Fazla yüksek olmayan bir şelaleye varınca durdu, soluklandı. Su ihtiyacını giderirken, hızlıca duş almanın hiç fena olmayacağını düşündü. Akıntının altına girdi. Su, bunatıcı havaya rağmen buz gibiydi. Aklındakilerden bir süreliğine uzaklaşmış, zihnini boşaltmıştı. Az daha, arkasından ona yaklaşan gölgeyi fark edemeyecekti. Tehlikeli bir gölgeye benziyordu.

Kan akacaktı.

--------------------------------------------------------------------------------------------------------

Acemi bir suikastçiydi. Siyah Yemin'e iki ay kadar önce katılmıştı. Antrenmanlarını ve derslerini aksatmayı hiç sevmezdi. Her günü başarısızlık, acı ve gurur kırıcı sözler işitmek ile geçiyordu. Fakat o yılmıyordu, daha iyisi için çabalıyordu. Yine de bu yaptıkları, ruhsuz eğitmenlerini etkilemeye yetmiyordu. Artık ondan kurtulmak istiyorlardı. "Bu kadın asla bir suikastçi olamaz" kanısına varmışlardı. Druid ormanına yanında ondan daha rütbeli olan üç suikastçi ile birlikte gelmişti. Ailede hâlâ sağ olan bir panda daha olduğunu biliyorlardı. Onu izleyip öldürmesi için kendisini burada bırakmışlardı. Avlayacağı pandanın onu fark edip pençeleri ile gebertmesi için tanrılara dua etmişlerdi.

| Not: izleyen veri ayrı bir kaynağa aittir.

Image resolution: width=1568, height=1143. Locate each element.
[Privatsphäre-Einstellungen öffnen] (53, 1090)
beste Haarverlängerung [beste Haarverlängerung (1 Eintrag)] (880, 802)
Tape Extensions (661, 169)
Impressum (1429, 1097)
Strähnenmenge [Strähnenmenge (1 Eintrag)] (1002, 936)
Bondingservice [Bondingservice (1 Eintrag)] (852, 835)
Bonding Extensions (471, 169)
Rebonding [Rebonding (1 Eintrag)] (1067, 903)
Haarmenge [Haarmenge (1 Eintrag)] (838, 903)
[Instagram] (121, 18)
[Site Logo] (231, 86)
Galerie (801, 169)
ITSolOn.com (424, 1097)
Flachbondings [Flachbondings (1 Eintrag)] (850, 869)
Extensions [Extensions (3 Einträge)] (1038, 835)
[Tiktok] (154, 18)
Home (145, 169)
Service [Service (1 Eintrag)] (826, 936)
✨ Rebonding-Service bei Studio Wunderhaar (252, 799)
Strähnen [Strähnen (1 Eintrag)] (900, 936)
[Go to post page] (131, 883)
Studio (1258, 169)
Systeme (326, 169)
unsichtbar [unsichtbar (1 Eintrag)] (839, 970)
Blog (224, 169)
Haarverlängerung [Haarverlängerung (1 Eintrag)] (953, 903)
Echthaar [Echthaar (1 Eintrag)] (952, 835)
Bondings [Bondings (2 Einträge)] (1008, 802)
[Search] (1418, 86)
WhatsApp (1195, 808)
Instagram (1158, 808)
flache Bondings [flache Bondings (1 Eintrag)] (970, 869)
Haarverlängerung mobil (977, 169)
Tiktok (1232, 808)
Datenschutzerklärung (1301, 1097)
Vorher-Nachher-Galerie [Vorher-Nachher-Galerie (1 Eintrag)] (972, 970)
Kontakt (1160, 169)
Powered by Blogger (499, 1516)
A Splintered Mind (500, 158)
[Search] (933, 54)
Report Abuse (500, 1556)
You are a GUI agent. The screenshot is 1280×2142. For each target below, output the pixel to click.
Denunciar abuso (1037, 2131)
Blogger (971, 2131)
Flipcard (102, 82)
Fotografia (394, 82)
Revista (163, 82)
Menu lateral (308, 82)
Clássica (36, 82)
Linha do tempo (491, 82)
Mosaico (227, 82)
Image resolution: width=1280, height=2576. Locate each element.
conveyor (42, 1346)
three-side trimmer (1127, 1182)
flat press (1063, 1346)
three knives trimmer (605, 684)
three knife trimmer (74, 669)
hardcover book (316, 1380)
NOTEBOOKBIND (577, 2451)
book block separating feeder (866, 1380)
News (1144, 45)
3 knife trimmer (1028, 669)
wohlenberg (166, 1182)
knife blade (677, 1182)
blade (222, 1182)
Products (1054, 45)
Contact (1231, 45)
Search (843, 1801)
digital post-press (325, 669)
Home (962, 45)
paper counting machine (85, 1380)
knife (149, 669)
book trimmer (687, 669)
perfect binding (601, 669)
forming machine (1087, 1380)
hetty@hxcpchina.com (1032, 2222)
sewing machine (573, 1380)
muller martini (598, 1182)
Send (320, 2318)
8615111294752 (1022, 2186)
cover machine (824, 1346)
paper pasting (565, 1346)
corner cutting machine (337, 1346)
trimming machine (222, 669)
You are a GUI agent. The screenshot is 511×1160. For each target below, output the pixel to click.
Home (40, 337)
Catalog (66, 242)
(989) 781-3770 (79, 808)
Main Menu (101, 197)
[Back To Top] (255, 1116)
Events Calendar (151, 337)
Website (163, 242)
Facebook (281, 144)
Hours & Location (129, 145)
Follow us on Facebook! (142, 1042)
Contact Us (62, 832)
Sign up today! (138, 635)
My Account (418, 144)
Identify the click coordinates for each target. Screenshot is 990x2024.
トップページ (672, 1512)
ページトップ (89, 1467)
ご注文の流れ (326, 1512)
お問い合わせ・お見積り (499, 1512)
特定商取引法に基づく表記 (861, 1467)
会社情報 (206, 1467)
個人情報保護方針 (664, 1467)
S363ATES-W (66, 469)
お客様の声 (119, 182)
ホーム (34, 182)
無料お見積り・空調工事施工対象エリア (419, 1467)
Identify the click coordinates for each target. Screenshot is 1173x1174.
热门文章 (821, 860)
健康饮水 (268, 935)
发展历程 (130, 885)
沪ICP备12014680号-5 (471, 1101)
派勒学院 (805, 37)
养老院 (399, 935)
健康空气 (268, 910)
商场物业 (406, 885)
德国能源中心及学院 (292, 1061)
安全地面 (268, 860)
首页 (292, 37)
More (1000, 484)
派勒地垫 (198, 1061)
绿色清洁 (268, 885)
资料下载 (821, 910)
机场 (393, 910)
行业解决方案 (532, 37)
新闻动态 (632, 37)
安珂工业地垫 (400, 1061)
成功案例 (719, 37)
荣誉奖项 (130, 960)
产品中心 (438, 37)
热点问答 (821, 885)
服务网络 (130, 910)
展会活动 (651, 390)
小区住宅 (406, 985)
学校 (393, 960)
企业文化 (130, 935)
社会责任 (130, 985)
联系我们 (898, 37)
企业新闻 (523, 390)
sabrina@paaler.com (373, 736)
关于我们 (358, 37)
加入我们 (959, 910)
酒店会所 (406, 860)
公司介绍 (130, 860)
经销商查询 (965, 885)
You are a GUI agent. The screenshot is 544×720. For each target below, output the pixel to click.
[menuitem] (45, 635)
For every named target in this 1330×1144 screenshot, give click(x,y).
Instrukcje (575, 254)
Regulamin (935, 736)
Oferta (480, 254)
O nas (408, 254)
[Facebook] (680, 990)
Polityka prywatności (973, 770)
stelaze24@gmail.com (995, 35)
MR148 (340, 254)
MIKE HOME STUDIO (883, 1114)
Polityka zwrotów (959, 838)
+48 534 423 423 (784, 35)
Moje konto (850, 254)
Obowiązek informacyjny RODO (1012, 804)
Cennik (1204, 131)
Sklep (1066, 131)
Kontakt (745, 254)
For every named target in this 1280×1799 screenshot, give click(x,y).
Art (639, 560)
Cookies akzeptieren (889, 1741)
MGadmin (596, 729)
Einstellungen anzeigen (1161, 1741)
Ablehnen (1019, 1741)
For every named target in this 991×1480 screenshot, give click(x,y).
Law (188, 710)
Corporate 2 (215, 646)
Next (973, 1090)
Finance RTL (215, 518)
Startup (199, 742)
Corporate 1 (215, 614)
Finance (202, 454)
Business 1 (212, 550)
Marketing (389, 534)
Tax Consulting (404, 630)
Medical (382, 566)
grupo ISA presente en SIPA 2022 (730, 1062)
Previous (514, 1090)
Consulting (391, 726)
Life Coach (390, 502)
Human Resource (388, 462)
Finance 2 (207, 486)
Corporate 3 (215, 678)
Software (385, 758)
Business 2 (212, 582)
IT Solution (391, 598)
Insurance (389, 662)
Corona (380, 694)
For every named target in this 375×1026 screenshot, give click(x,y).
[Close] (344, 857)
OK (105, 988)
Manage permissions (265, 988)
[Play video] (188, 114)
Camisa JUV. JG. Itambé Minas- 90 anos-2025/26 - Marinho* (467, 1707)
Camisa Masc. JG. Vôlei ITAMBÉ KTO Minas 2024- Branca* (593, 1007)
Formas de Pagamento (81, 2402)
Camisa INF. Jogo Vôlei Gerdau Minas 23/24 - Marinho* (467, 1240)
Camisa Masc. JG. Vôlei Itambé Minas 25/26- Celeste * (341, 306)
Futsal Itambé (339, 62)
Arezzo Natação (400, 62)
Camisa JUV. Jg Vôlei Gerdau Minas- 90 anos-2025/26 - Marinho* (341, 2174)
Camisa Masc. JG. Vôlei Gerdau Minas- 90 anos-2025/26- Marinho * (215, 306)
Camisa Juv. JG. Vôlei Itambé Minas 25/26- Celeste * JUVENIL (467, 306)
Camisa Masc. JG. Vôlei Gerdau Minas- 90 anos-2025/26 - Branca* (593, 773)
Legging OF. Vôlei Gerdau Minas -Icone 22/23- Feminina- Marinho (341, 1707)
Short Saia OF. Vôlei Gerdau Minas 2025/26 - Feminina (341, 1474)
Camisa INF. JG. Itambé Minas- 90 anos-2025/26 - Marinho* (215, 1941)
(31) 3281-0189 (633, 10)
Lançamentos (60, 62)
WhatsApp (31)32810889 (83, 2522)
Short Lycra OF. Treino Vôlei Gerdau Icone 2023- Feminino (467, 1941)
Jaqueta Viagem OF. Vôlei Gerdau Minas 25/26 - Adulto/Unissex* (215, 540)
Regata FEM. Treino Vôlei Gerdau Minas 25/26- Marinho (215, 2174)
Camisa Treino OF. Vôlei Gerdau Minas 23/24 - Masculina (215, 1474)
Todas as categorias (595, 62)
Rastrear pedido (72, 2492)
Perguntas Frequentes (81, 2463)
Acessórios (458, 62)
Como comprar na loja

Kara çelikten dövülmüş kısa hançeri şelalenin arasından salladı ve elbette ıskaladı. Ha, aşırı bir tepki ile sola doğru var gücüyle fırladı ve yuvarlandı. Ayağa kalkıp dövüş pozisyonu aldı. Çantası ve dedesinin dövdüğü çelik hançeri yakınlarındaydı. Ama önce rakibi görmeliydi. Zira bir sonraki hamlesini ona göre planlayacaktı. Şelalenin altından ellerini yana açmış, avuçları ileri bakar şekilde, yüzünde sinsi bir gülümseme ile ona doğru yürüyen drow nihayet ortaya çıktı. Cılızdı. Ha'nın gözleri daha önce hiç bu kadar açık ve parlak bir sarı görmemişti. Kapüşonunun ucundan sarkan bir parça saçı bile insanın aklını başından almaya yetecek güzellikteydi.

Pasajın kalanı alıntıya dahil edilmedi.